The previous sections have demonstrated that low order linear prediction followed by Huffman coding to the Laplace distribution results in an efficient lossless waveform coder. Table 2 compares this technique to the popular general purpose compression utilities that are available. The table shows that the speech specific compression utility can achieve considerably better compression than more general tools. The compression and decompression speeds are the factors faster than real time when executed on a standard SparcStation I, except the result for the g722 ADPCM compression which was implemented on a SGI Indigo R4400 workstation using the supplied aifccompress/aifcdecompress utilities. The SGI timings were scaled by a factor of 3.9 which was determined by the relative execution times of shorten decompression on the two platforms.
Table 2: Compression rates and speeds
To investigate the effects of lossy coding on speech recognition performance the test portion of the TIMIT database was coded at four bits per sample and the resulting speech was recognised with a state of the art phone recognition system.
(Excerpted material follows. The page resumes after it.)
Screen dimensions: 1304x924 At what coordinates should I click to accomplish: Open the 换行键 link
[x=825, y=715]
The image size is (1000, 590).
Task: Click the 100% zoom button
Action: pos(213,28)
Both shorten and the g722 ADPCM standard gave negligible additional errors (about 70 more errors over the baseline of 15934 errors), but it was necessary to apply a factor of four scaling to the waveform for use with the g722 ADPCM algorithm. g722 ADPCM without scaling and the telephony quality g721 ADPCM algorithm (designed for 8kHz sampling and operated at 16kHz) both produced significantly more errors (approximately 500 in 15934 errors). Coding this database at four bit per sample results in approximately another factor of two compression over lossless coding.
Decompression and playback of 16 bit, 44.1 kHz stereo audio takes approximately 45% of the available processing power of a 486DX2/66 based machine and 25% of a 60 MHz Pentium. Disk access accounted for 20% of the time on the slower machine. Performing compression to three bits per sample gives another factor of three compression, reducing the disk access time proportionally and providing 20% faster execution with no perceptual degradation (to the authors ears). Thus real time decompression of high quality audio is possible for a wide range of personal computers.